I- D’Usclades à Fay et Saint-Agrève, carte n°116 à 121

Ce long chemin orienté sud-nord traverse la totalité du plateau vivaro-vellave. Il n’est jamais désigné clairement par la documentation de bout en bout, pourtant sa continuité ne pose aucun problème. Néanmoins, il est difficile d’en comprendre l’utilité et la raison d’être.

En 1279, la strade de Sepon sert de confront à divers biens situés sur le Suc de Sépoux ( 3336 ) et en 1380, maître Pierre Dulac, notaire, enregistre une transaction entre Raymond, abbé de Mazan, d’une part, et Girard, prieur de la chartreuse de Bonnefoy, portant sur les limites de leurs domaines respectifs non loin du mont Gerbier-de-Jonc ( 3337 ). L’une des limites fixées est constituée par « l’estrade allant des Estables à Usclades (...) dite estrade publique de Sepoux ».

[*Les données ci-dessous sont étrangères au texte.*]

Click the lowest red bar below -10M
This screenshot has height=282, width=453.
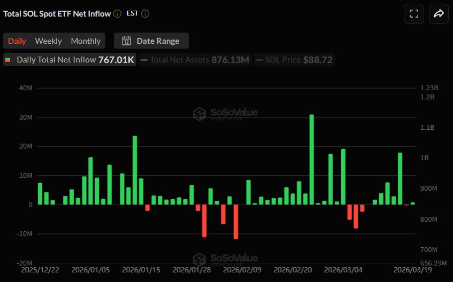[x=236, y=222]
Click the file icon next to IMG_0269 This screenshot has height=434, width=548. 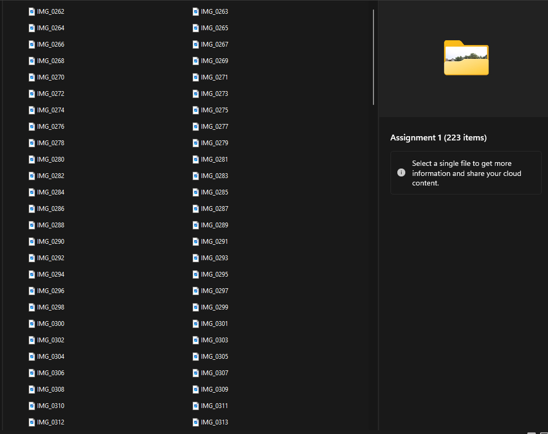click(x=196, y=61)
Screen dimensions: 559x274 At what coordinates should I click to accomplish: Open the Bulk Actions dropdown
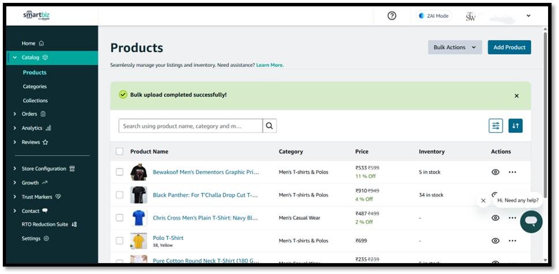pos(455,47)
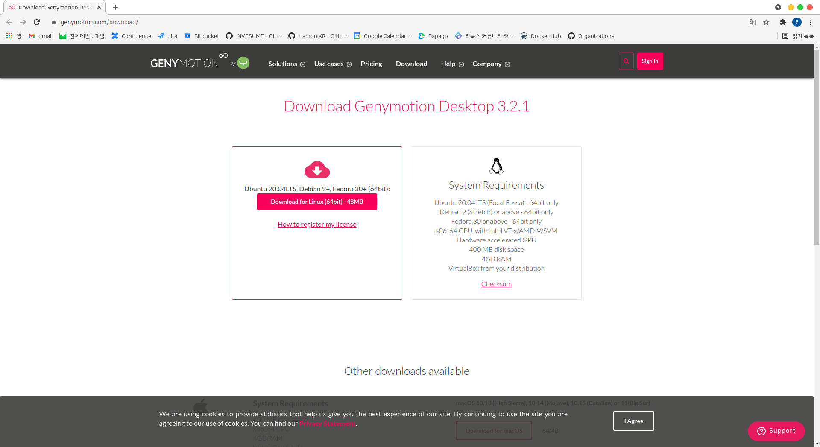820x447 pixels.
Task: Open Chrome three-dot menu
Action: point(811,22)
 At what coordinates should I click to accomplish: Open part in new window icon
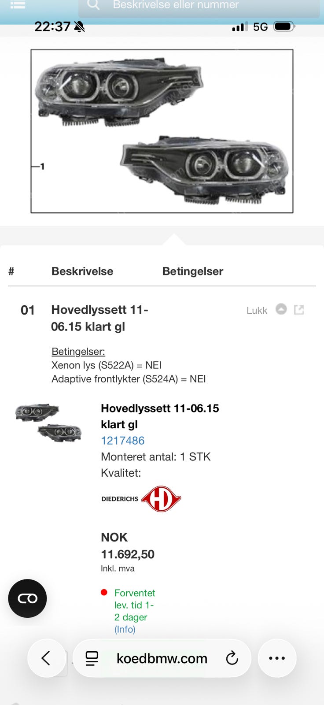pyautogui.click(x=299, y=310)
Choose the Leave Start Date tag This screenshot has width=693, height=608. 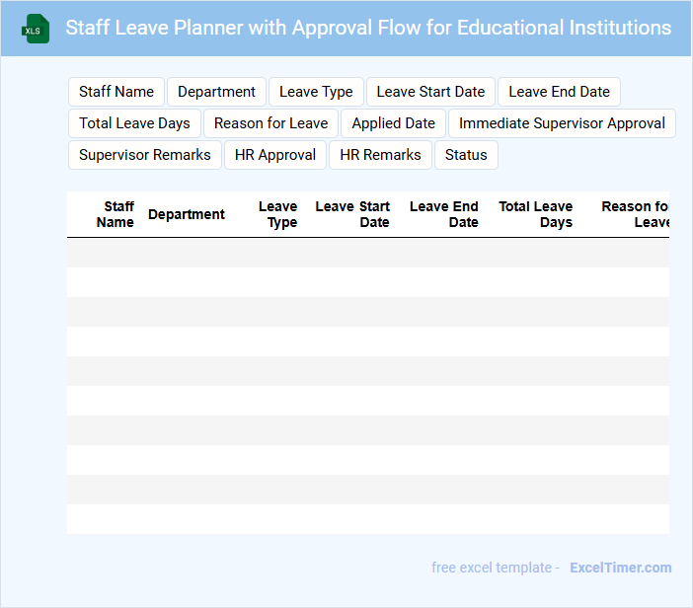[x=430, y=92]
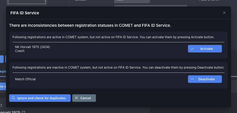Viewport: 237px width, 113px height.
Task: Cancel the FIFA ID Service dialog
Action: click(x=84, y=98)
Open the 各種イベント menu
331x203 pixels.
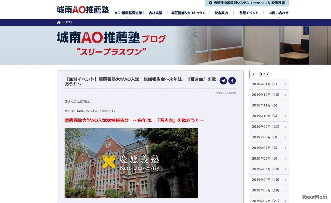point(248,13)
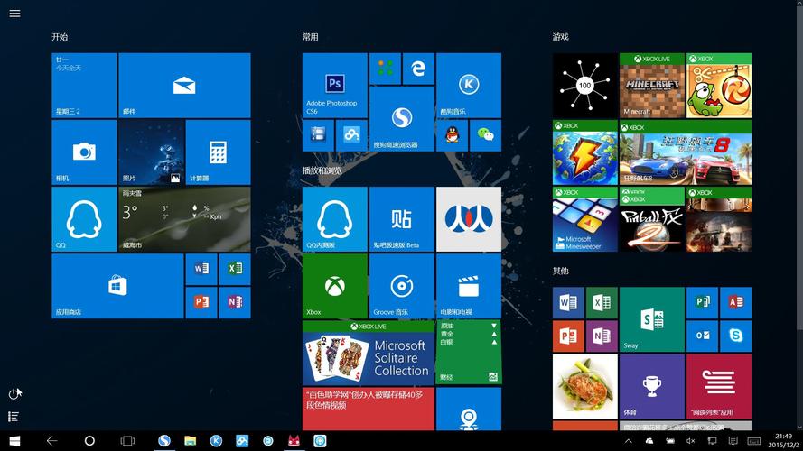Expand the All Apps list button
This screenshot has width=803, height=451.
pyautogui.click(x=14, y=417)
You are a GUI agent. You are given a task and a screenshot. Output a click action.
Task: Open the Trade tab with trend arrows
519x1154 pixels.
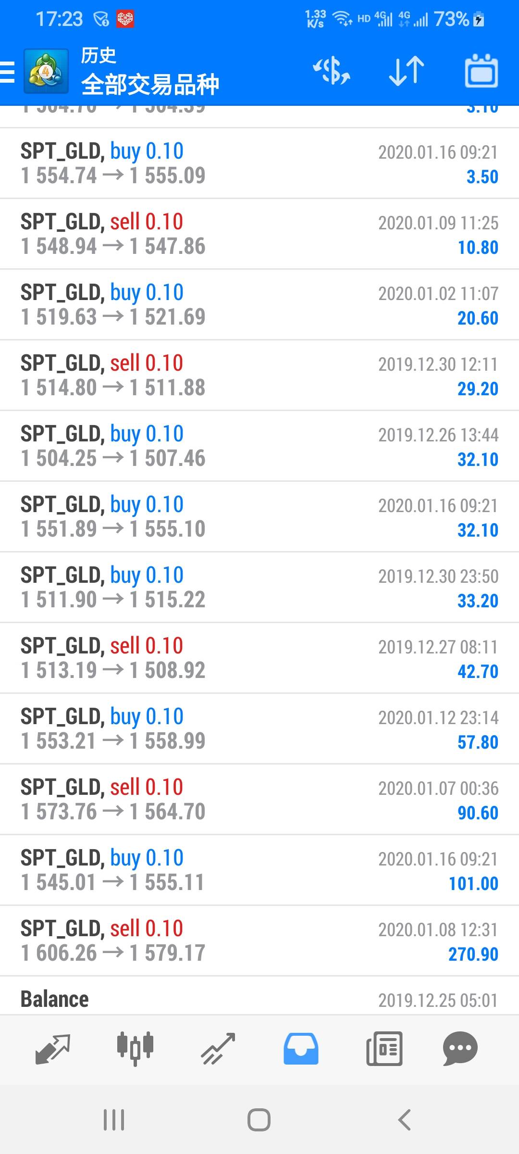tap(218, 1049)
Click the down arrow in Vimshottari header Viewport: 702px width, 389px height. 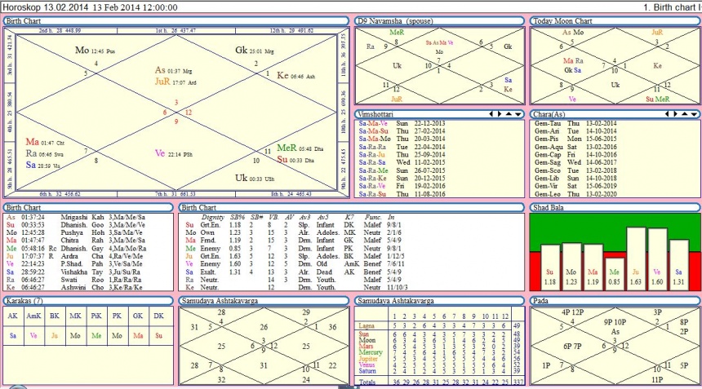click(x=518, y=114)
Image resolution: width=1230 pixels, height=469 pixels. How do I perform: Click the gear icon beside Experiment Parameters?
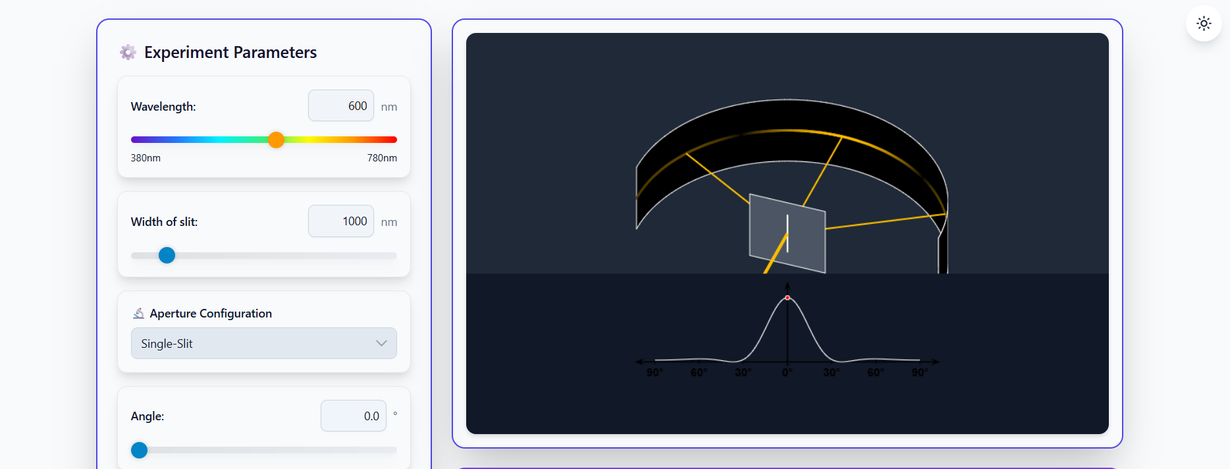coord(128,52)
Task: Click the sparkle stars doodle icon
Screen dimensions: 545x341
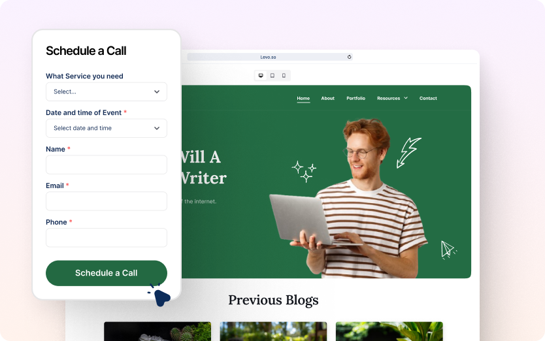Action: tap(304, 171)
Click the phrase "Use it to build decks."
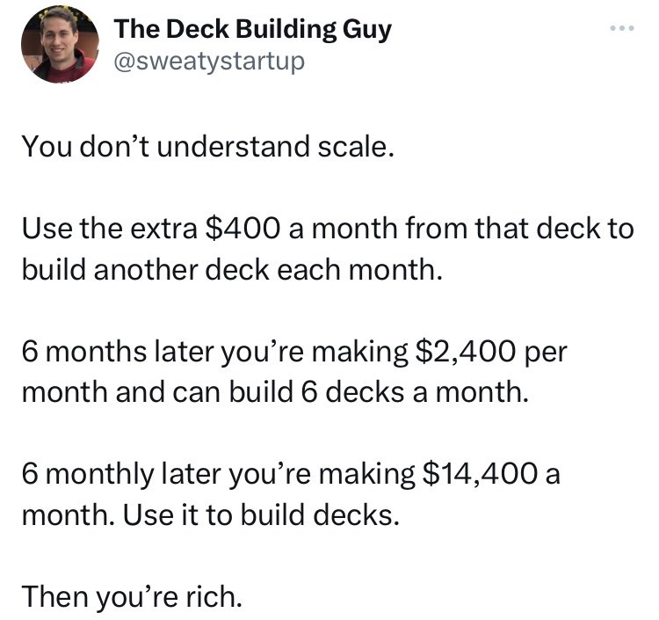This screenshot has height=620, width=659. point(262,514)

Au départ d’Usclades, cette route se dirigeant vers le suc de Sépoux et au-delà vers les Estables est encore nettement identifiable. Elle quitte le village vers le nord par le quartier de Seniplantier, puis continue par Bérouard ( 3338 ). D’Usclades à Bérouard, la route de Sépoux se confond avec la route d’Aubenas au Puy passant par le col du Pal. Ensuite seulement, elle s’en sépare pour continuer vers l’Ouleyre puis par la Cham du Bleynet, à l’ouest de Sainte-Eulalie ( 3339 ).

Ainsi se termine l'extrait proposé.